Abraham Alexandre
Weill est né le 10 mai 1811 à Schirhoffen, petit village d’Alsace, au
Nord de Strasbourg. Une vocation religieuse précoce, lui
fait quitter, âgé de treize ans, la maison familiale à la recherche de maîtres qualifiés qui sauront étancher sa
soif de spiritualité. Après avoir
fréquenté les écoles "rabbiniques" de Metz, Nancy et Marmoutier,
il part pour l’Allemagne au printemps 1826, préoccupé d’une éducation, qu’il sent incomplète.
La communauté de Francfort, il en est convaincu, lui offre toutes les garanties
désirables.
Avec quelques réserves, cependant ! Car l’étudiant rabbin sera bientôt exposé à des influences philosophiques "pernicieuses", dont un judaïsme réformé qui, invoquant les mutations du siècle, prétend ajuster la tradition juive à la vie moderne … La France, quittée quelques années auparavant, demeure proche de son cœur: paradoxalement, le bouleversement politique, causé par la Révolution de 1830, s’accompagnera chez Alexandre Weill, et par delà les frontières, d’une volte-face de la pensée religieuse. Avec la lecture de Spinoza Platon, Lessing, Kant, Hegel, le doute sur l’authenticité divine de la Loi Orale, sur le bien fondé des écrits talmudiques et bibliques s’insinue dans son esprit … A telle enseigne que, choisissant la voie du pyrrhonisme, il décide de renoncer au rabbinat.

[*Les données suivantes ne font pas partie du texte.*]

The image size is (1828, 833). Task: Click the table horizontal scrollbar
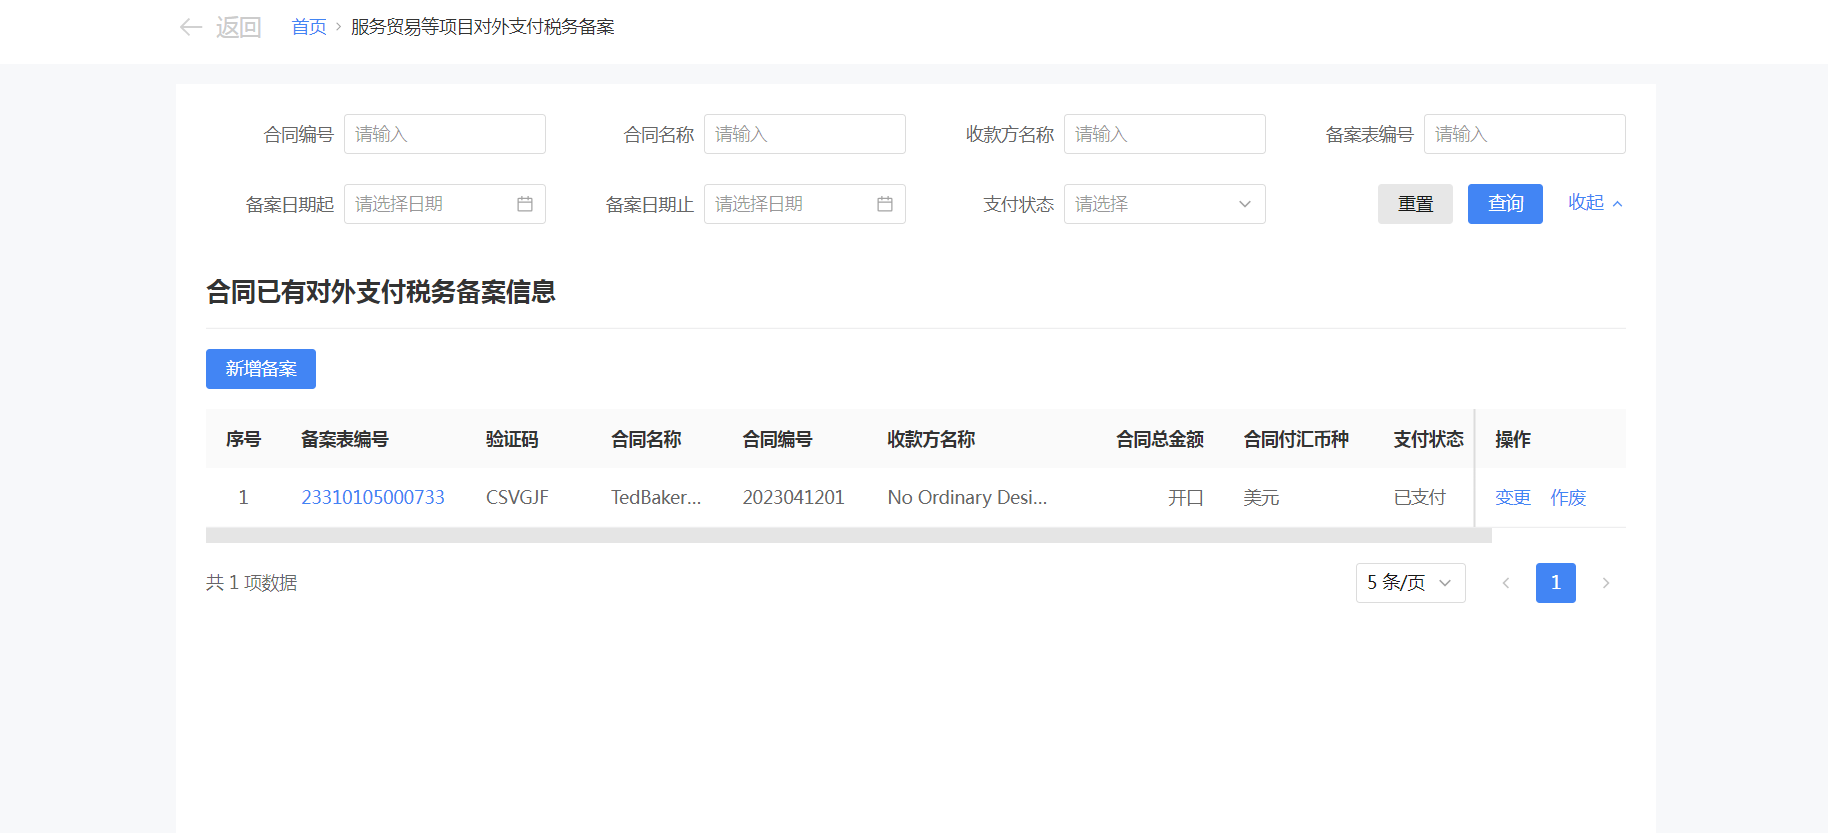pyautogui.click(x=848, y=536)
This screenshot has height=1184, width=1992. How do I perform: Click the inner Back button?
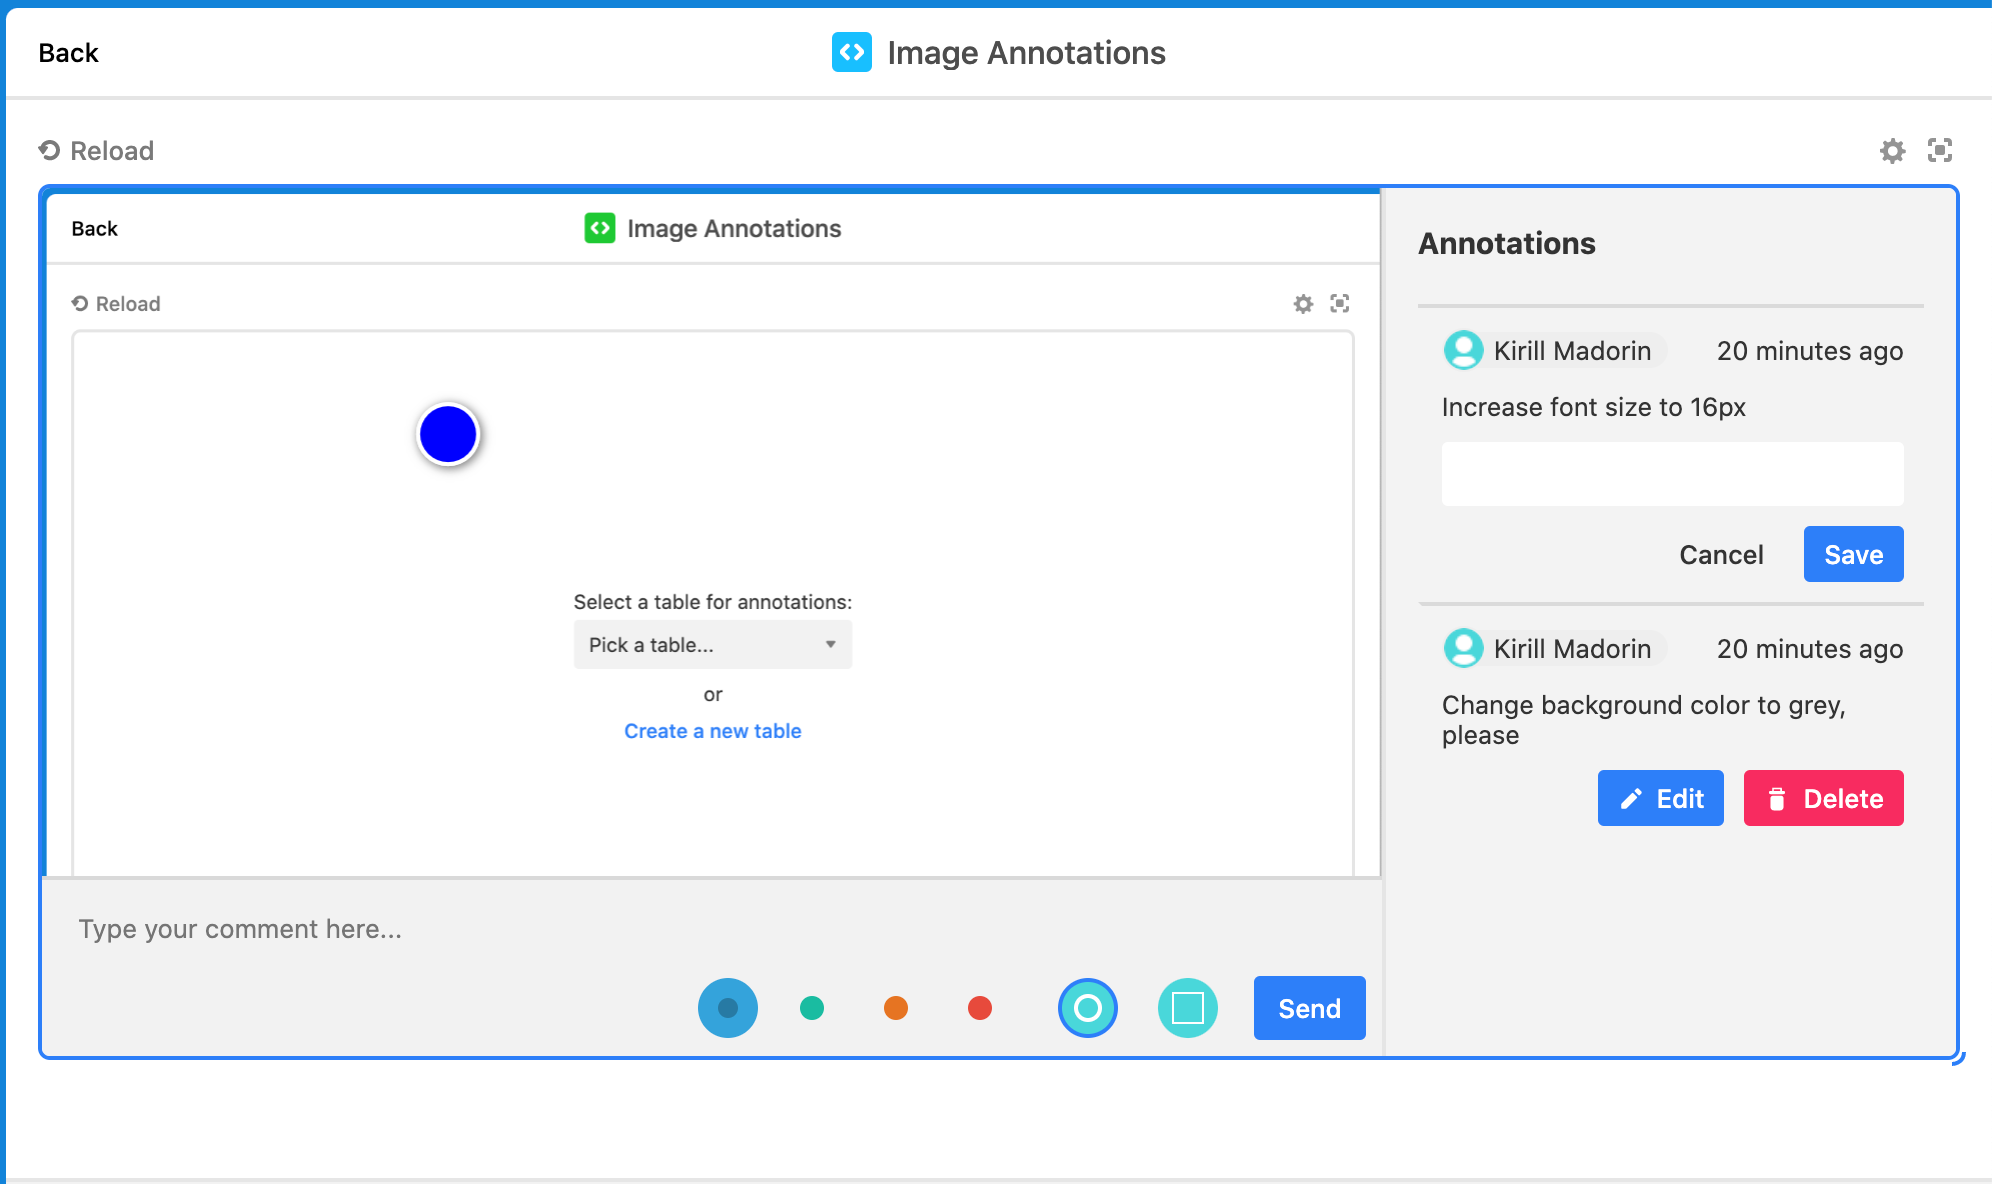point(95,229)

C’est à cette époque que le jeune "défroqué", attiré par la carrière des lettres, commence à écrire. Débutant dans le journalisme, il collabore au Journal de Francfort de Charles Durant, puis au Courrier de Stuttgart, au Journal de Nuremberg, et à la Gazette d’Augsbourg. En même temps, il subit avec délice l’influence du mouvement de la Jeune Allemagne, qui compte dans ses rangs des écrivains de renom, et parmi eux, Gutzkow, Boerne et Heine. Le non-conformisme de Weill revêt, dés lors, un caractère politique et social, avec comme toile de fonds, la lutte contre le despotisme sous toutes ses formes.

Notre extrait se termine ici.